■ Given data

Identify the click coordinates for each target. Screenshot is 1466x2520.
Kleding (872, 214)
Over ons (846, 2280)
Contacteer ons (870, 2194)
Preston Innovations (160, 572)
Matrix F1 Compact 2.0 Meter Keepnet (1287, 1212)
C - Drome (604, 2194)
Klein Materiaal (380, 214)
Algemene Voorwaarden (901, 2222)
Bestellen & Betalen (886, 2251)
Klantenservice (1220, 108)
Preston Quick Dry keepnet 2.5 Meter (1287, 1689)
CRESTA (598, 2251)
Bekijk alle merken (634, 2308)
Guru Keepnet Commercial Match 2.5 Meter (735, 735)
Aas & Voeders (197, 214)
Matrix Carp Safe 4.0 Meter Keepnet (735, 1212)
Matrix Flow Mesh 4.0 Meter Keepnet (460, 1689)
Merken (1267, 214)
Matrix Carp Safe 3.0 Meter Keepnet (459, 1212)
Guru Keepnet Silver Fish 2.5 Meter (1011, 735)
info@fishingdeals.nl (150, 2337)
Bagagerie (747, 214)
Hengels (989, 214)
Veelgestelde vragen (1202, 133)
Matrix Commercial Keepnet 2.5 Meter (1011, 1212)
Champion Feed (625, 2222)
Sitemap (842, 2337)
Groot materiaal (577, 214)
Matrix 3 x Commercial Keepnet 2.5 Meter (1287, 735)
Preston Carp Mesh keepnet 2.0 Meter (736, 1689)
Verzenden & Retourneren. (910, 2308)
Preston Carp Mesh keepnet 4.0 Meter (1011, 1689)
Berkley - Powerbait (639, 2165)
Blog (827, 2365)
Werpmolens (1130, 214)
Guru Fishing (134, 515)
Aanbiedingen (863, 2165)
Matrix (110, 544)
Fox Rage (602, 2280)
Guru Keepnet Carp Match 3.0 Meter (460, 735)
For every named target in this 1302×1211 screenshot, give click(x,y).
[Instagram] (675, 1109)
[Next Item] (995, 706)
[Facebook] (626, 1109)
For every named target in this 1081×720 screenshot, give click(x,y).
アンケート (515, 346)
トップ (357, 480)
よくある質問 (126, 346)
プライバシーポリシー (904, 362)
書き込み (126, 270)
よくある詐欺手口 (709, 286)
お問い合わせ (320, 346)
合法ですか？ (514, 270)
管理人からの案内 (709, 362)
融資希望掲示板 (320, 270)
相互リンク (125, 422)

■ The task
Update the lines from the first one through the line containing "Guru Keepnet Carp Match 3.0 Meter (460, 735)", replacing "Meter" with "Metre" and leaving everything else unchanged.

■ Written reply
Identify the click coordinates for each target. Screenshot is 1466x2520.
Kleding (872, 214)
Over ons (846, 2280)
Contacteer ons (870, 2194)
Preston Innovations (160, 572)
Matrix F1 Compact 2.0 Metre Keepnet (1287, 1212)
C - Drome (604, 2194)
Klein Materiaal (380, 214)
Algemene Voorwaarden (901, 2222)
Bestellen & Betalen (886, 2251)
Klantenservice (1220, 108)
Preston Quick Dry keepnet 2.5 Metre (1287, 1689)
CRESTA (598, 2251)
Bekijk alle merken (634, 2308)
Guru Keepnet Commercial Match 2.5 Metre (735, 735)
Aas & Voeders (197, 214)
Matrix Carp Safe 4.0 Metre Keepnet (735, 1212)
Matrix Flow Mesh 4.0 Metre Keepnet (460, 1689)
Merken (1267, 214)
Matrix Carp Safe 3.0 Metre Keepnet (459, 1212)
Guru Keepnet Silver Fish 2.5 Metre (1011, 735)
info@fishingdeals.nl (150, 2337)
Bagagerie (747, 214)
Hengels (989, 214)
Veelgestelde vragen (1202, 133)
Matrix Commercial Keepnet 2.5 Metre (1011, 1212)
Champion Feed (625, 2222)
Sitemap (842, 2337)
Groot materiaal (577, 214)
Matrix 3 x Commercial Keepnet 2.5 Metre (1287, 735)
Preston Carp Mesh keepnet 2.0 Metre (736, 1689)
Verzenden & Retourneren. (910, 2308)
Preston Carp Mesh keepnet 4.0 Metre (1011, 1689)
Berkley - Powerbait (639, 2165)
Blog (827, 2365)
Werpmolens (1130, 214)
Guru Fishing (134, 515)
Aanbiedingen (863, 2165)
Matrix (110, 544)
Fox Rage (602, 2280)
Guru Keepnet Carp Match 3.0 Metre (460, 735)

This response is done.